- Location: Murcia, Spain
- Date: April 1, 2000
- Attack type: Mass murder; Mass stabbing; Familicide;
- Weapons: Katana; Machete;
- Deaths: 3
- Perpetrator: José Rabadán Pardo

= 2000 Murcia murder =

Triple homicide in Murcia, Spain

On 1 April 2000, 16-year-old José Rabadán Pardo killed his parents and sister in the Santiago el Mayor neighborhood of Murcia, Spain, using a katana and machete. The case was the first serious crime case to be tried under the new juvenile law, which had been passed a few months earlier.

== Incident and arrest ==

José Rabadán Pardo, popularly known as "The Katana Killer," was a fan of martial arts and bladed weapons. Originally from Murcia, the young man's behavior was described as "reserved" and "polite." A year before committing the murder, Rabadán attempted to run away from home and dropped out of school

At 6:30 a.m. on April 1, 2000, Rabadán went to his father's (R. R. T.) bedroom while he was sleeping and inflicted several fatal wounds with a 71 cm long Japanese katana. He then entered the rooms of his mother (M. P. P.) and his sister, M. R. P. (nine years old and with Down syndrome), who had been awakened by the noise, and seriously wounded them with the same weapon, before finishing them off with a machete. The victims suffered amputations of their fingers while defending themselves from the cuts. Having committed the murders, he placed bags over the heads of the corpses and moved them to the bathroom. Then he took his mobile phone and 15,000 pesetas and left the house around seven in the morning.

Rabadán was arrested by the National Police Corps (now the National Police) two days later at the Alicante train station.

== Trial and imprisonment ==
Regarding his mental state, Dr. García Andrade stated that the minor suffered from "idiopathic epilepsy," which, according to him, would have caused the young man to lose control of his actions during the homicide. For his part, Dr. Barcia Selorio also confirms that, despite suffering from epilepsy, she was the victim of a mixture of confusion and outburst motivated by absurd and fantastical beliefs that "triggered behavior disconnected from her personality."

Rabadán was sentenced to eight years in a juvenile detention center, plus an additional two years of supervised release.
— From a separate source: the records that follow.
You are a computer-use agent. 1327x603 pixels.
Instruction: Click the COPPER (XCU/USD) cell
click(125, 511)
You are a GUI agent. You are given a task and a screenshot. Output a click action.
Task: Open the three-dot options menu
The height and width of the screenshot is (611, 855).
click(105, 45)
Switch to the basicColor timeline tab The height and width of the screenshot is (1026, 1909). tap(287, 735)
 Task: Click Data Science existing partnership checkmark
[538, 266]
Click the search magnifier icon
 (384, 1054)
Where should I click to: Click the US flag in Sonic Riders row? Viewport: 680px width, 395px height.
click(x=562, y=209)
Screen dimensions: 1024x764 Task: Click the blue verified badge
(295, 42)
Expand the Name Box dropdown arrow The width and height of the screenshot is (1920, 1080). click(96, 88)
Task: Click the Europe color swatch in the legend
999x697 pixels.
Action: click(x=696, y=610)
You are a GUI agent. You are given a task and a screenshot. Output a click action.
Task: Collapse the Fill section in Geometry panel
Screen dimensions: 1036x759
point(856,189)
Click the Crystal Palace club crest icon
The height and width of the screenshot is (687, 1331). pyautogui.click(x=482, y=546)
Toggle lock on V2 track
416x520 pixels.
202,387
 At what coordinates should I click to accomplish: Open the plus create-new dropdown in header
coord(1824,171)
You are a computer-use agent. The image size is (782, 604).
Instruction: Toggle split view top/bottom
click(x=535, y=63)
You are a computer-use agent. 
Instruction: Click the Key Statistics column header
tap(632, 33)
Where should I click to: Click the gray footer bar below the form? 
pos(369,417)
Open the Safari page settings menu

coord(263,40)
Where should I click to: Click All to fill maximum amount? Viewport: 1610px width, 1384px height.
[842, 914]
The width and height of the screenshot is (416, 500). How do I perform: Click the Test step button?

At the time of the crime, Rabadán was 16 years old, so the adult regime applied due to the regulations in force at that time, prior to the enactment of the new Juvenile Justice Act. For this reason, prior to being transferred to a specialized educational center known as the "La Zarza" Juvenile Center, the minor served nine months in an adult prison.

In an initial ruling, it was established that his confinement would end in August 2006, thus beginning the period of supervised release until August 2008. However, through a court order dated December 22, In 2005, the juvenile court judge, with the help of the prosecution and the court's technical team, modified the measure and decided to reduce his stay at the center by the last eight months less six days, bringing forward the start of his supervised release to January 1, 2006. This decision was based on the fact that Rabadán had already served three-quarters of his sentence at the center and that extending the measure could negatively affect his personal situation.

Organic Law 5/2000, of January 12, focused on the criminal responsibility of minors, was accepted on January 13, 2001. In the case of José Rabadán, this law was taken into account throughout the execution of his sentence, making him one of the first beneficiaries of this new law.

This case illustrates how the transition from the previous legislation to the new law on juvenile criminal responsibility allowed for the application of rehabilitation and social reintegration criteria, favoring the minor's adaptation to their individual development rather than simply serving the punitive sentence.

He lives in Santander, is married, has a daughter, and works as a stockbroker.